** Opening Records supplied block **

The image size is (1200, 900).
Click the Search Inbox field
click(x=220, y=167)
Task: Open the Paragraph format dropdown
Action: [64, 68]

** Closing Records supplied block **

What needs to be done:
Type the entries out again so that they match exactly.

Solution below:
The image size is (1200, 900).
Click the Search Inbox field
click(x=220, y=167)
Task: Open the Paragraph format dropdown
Action: [64, 68]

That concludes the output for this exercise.